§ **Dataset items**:
- - - -

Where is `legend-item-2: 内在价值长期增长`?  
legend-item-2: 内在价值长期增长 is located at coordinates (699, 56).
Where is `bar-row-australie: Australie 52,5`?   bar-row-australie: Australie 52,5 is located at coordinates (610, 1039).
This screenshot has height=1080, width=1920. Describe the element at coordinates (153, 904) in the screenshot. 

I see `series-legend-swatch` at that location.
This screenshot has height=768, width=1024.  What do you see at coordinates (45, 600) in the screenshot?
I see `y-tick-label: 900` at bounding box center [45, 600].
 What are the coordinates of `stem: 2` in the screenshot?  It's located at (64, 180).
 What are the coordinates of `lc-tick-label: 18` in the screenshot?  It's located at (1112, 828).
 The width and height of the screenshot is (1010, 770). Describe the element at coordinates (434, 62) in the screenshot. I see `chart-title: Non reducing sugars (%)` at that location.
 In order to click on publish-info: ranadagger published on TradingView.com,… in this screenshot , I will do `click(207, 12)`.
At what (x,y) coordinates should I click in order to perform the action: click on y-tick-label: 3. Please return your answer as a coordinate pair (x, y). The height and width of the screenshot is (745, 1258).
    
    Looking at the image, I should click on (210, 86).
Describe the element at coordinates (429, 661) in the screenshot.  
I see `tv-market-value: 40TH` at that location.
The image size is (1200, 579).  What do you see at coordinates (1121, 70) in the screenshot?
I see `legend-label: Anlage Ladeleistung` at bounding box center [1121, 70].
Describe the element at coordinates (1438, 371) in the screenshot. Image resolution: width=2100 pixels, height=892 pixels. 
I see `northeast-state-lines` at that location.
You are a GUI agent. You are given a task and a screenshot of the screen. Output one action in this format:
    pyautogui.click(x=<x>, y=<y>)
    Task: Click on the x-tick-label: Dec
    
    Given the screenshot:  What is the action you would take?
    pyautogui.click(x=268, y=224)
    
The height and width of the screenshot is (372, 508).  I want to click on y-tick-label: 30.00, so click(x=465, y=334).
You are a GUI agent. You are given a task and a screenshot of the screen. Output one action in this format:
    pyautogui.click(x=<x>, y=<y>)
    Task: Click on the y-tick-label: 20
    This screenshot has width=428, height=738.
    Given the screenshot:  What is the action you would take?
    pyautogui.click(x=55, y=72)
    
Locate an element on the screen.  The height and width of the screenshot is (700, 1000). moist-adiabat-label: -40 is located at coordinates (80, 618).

- - - -

§ **GOAL OF THE EXERCISE**:
Put the lines from the one holding "The height and width of the screenshot is (372, 508)." through the end of the Dataset items, inclusive, into a Markdown table with the columns Row and Line. Number each row and leave out blank lines.

§ **ANSWER FOR THIS EXERCISE**:
| Row | Line |
|---|---|
| 1 | The height and width of the screenshot is (372, 508).  I want to click on y-tick-label: 30.00, so click(x=465, y=334). |
| 2 | You are a GUI agent. You are given a task and a screenshot of the screen. Output one action in this format: |
| 3 |     pyautogui.click(x=<x>, y=<y>) |
| 4 |     Task: Click on the y-tick-label: 20 |
| 5 |     This screenshot has width=428, height=738. |
| 6 |     Given the screenshot:  What is the action you would take? |
| 7 |     pyautogui.click(x=55, y=72) |
| 8 | Locate an element on the screen.  The height and width of the screenshot is (700, 1000). moist-adiabat-label: -40 is located at coordinates (80, 618). |